Об этом пагубном влиянии предупреждал еще в начале XIX века великий русский просветитель А.С. Шишков: «Каждое вводимое в употребление чужеязычное слово не только отнимает у разума свободу и способность распространять и усиливать свой язык, но приводит язык и разум в бессилие и оскудение».

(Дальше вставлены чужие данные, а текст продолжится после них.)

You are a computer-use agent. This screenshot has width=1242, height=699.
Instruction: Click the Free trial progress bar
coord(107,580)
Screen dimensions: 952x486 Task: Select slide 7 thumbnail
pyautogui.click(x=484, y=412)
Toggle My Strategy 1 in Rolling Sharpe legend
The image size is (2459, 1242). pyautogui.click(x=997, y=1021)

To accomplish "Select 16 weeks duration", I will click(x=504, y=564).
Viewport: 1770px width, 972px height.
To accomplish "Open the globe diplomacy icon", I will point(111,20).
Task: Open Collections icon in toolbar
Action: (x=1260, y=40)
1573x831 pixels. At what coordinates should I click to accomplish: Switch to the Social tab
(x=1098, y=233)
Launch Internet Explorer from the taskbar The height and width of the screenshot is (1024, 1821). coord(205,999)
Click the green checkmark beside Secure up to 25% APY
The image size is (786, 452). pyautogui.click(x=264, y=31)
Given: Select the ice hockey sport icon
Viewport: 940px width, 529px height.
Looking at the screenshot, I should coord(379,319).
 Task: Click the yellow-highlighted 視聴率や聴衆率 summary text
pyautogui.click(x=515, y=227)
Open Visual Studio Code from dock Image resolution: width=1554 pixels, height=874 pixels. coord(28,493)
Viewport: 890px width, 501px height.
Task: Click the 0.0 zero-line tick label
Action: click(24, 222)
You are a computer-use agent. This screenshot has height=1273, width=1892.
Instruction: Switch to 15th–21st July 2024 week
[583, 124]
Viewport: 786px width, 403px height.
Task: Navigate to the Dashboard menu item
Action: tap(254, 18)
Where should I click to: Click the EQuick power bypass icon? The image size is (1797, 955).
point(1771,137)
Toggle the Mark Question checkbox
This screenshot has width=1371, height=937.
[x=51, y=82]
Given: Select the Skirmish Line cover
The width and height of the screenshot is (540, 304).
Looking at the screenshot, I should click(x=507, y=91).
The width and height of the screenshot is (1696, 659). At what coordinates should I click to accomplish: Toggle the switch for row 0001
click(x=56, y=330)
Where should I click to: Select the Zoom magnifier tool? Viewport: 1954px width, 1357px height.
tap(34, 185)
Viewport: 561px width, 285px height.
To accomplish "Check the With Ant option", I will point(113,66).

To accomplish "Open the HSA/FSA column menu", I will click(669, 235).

Бессилие и оскудение языка, а через него и разума приводят к оглуплению, отупению нации, к неспособности человека опознавать за иноязычными словами замаскированное ими зло. В начале XIX века вместе с бежавшими от революции французами в России явилась мода на французский язык, который стал «знаком отличия» дворянского сословия от «темного и невежественного» народа. Французские слова, французские обороты речи наводнили высшее общество. Формы обращения, приветствия и прощания, весь языковой обиходный ритуал, соединявший наш народ вне зависимости от сословий и состояний в одно целое, стали у элиты особыми, иноязычными, уродуя мировосприятие дворянства и лишая его чувства братства к своему народу. И тщетны были мольбы А.С. Шишкова, убеждавшего высший свет в великой опасности увлечения чужим языком. Приведу его слова в их убедительной полноте, ибо они звучат ныне весьма современно: «Сами французские писатели изображали нрав народа своего слиянием тигра с обезьяною; а когда же не был он таков? Где, в какой земле самые гнусные преступления позволялись обычаями и законами? Взглянем на адские, изрыгнутые в книгах их лжемудрствования, на распутство жизни, на ужасы революции, на кровь, пролитую ими в своих и чужих землях: и слыхано ли когда, чтобы столетние старцы и не рожденные еще младенцы осуждались на казнь и мучение? Где человечество? Где признаки добрых нравов? Вот с каким народом имеем мы дело!. Долго мы заблуждались, почитая народ сей достойным нашей приязни, содружества и даже подражания. Мы любовались и прижимали к груди нашей змею, которая, терзая собственную утробу свою, проливала к нам яд свой, и, наконец, нас же за нашу к ней привязанность и любовь уязвляет. Не постыдимся признаться в нашей слабости. Похвальнее и спасительнее упасть, но восстать, нежели видеть свою ошибку и лежать под вредным игом ее. Опаснее для нас дружба и соблазны развратного народа, чем вражда их и оружие. Очевидный, исполненный мерзостей, пожарами Москвы осиянный, кровью и ранами нашими запечатленный пример должен нам открыть глаза и уверить нас, что мы одно из двух непременно избрать долженствуем: или, продолжая питать склонность нашу к эгоистическому народу, быть злочестивыми его рабами; или прервав с ним все нравственные связи, возвратиться к чистоте и непорочности наших нравов и быть именем и душою храбрыми и православными русскими».